The National Health Surveillance Agency (ANVISA in Portuguese) has published Resolution RDC 839/2023, which updates the rules and procedures for testing the safety and authorizing the use of novel foods and novel ingredients.

The new resolution comes into force on March 16, 2024, with the exception of Articles 7, 8 and 9, which deal with the requirements and flows for making available the public version of the opinions and the authorization for the use of novel foods and novel ingredients.

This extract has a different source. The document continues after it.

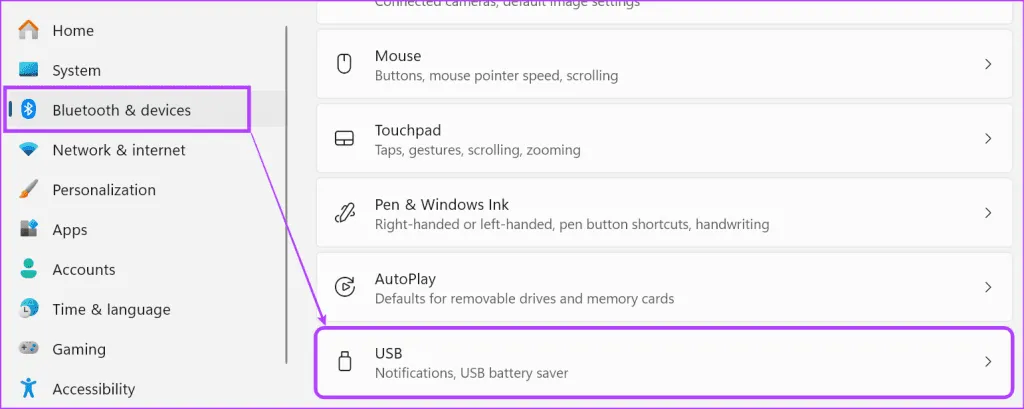Click the Time & language globe icon
Viewport: 1024px width, 409px height.
(x=29, y=310)
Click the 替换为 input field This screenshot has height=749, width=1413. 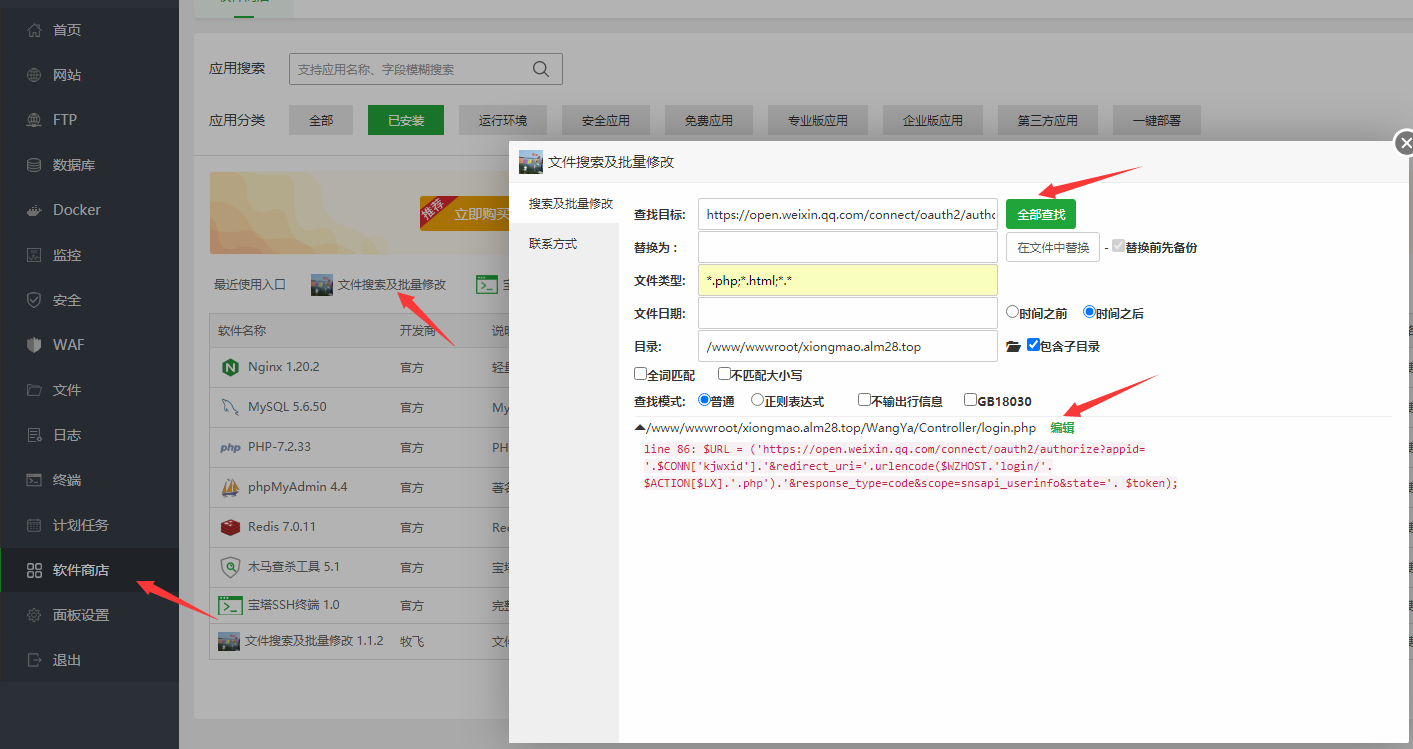[847, 247]
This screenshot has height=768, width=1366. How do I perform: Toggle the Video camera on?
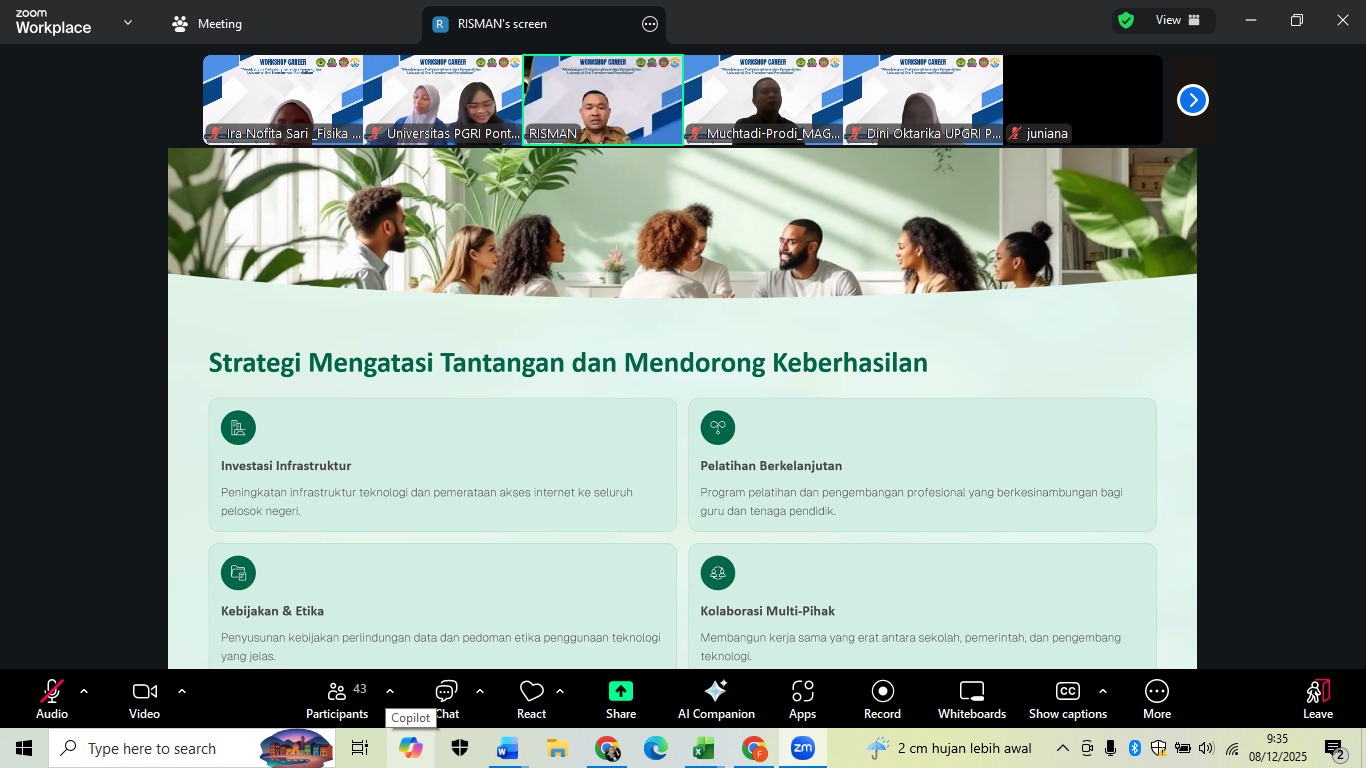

The effectiveness of these articles will begin on December 26.

Changes:

• Improvement of the definition of novel foods and ingredients, reinforcing that they are those that have no history of safe consumption in Brazil and including a list of different sources of procurement and situations in which they can be classified.
• Inclusion of other conceptual bases relevant to the application of the legal concept of novel foods and novel ingredients, with emphasis on safe food consumption history, purpose of the food, selective extraction or concentration, significant modification and nanomaterial.
• Creates an administrative procedure that allows companies to consult the classification of a given food or ingredient as novel, with confirmed responses being published on the Anvisa portal.
• Details the safety assessment requirements, according to the nature and complexity of novel foods and novel ingredients.
• Incorporates optimized analysis procedures, with relaxation of regulatory requirements for novel foods and novel ingredients that meet characteristics that increase the certainty of safety of use or reduce existing uncertainties.
• Incorporates forecasting procedures for the preparation and updating of regulatory lists of novel foods and novel ingredients.
• Defines criteria for the publication of non-confidential information from Anvisa’s opinions on novel foods and novel ingredients.
• Description of a general list of novel foods and novel ingredients, their specifications, limits and conditions of use.